When a film editor on one workstation plays back a 4K timeline while another editor exports a scene and a third imports new footage, all three operations are silently being routed to different storage drives to prevent any one from getting swamped.

Original USPTO abstract

Multiple applications request data from multiple storage units over a computer network. The data is divided into segments and each segment is distributed randomly on one of several storage units, independent of the storage units on which other segments of the media data are stored. At least one additional copy of each segment also is distributed randomly over the storage units, such that each segment is stored on at least two storage units. This random distribution of multiple copies of segments of data improves both scalability and reliability.
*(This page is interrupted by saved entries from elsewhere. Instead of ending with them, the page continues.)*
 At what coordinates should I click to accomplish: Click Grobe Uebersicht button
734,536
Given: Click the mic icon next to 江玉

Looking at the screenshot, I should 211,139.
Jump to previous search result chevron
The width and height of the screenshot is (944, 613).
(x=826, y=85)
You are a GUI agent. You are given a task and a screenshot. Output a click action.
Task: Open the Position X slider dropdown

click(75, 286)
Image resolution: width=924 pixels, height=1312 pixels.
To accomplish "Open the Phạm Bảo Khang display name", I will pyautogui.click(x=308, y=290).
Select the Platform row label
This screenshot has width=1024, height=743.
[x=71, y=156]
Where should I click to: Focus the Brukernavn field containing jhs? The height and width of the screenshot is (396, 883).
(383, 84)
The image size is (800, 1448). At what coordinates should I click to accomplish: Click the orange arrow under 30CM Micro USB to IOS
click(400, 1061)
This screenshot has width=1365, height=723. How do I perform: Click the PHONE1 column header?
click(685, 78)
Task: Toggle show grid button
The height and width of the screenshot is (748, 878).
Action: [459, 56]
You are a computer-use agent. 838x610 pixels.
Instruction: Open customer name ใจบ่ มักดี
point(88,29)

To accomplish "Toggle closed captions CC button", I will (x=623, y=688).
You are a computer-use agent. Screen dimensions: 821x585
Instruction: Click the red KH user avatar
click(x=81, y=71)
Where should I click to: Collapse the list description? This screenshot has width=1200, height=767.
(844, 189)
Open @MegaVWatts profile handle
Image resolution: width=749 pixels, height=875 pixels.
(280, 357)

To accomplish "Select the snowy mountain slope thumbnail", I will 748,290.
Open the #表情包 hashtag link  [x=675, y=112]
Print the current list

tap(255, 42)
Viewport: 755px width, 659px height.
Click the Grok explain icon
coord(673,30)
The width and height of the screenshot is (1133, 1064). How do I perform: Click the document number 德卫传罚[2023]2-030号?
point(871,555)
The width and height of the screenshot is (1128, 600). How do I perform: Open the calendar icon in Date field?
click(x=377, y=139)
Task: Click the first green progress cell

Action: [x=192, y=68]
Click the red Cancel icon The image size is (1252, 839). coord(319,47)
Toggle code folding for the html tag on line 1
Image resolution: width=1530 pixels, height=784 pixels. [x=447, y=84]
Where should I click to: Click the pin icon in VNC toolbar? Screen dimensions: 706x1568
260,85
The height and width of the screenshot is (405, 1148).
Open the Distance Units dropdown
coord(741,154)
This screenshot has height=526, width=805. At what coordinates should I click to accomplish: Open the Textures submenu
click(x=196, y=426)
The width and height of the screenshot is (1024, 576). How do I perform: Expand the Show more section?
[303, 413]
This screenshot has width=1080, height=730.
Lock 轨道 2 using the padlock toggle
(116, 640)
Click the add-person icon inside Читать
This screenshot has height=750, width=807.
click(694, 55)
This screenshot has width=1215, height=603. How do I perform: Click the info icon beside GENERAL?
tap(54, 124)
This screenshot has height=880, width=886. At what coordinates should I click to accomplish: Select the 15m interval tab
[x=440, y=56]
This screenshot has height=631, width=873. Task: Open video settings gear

When an application requests a selected segment of data, the request is processed by the storage unit with the shortest queue of requests. Random fluctuations in the load applied by multiple applications on multiple storage units are balanced nearly equally over all of the storage units. This combination of techniques results in a system which can transfer multiple, independent high-bandwidth streams of data in a scalable manner in both directions between multiple applications and multiple storage units.

Patent details

Publication number
US 7,111,115
Filing date
2004-07-01
Grant date
2006-09-19
Assignee
Avid Technology, Inc.
Inventor(s)
PETERS ERIC C., RABINOWITZ STANLEY, JACOBS HERBERT R.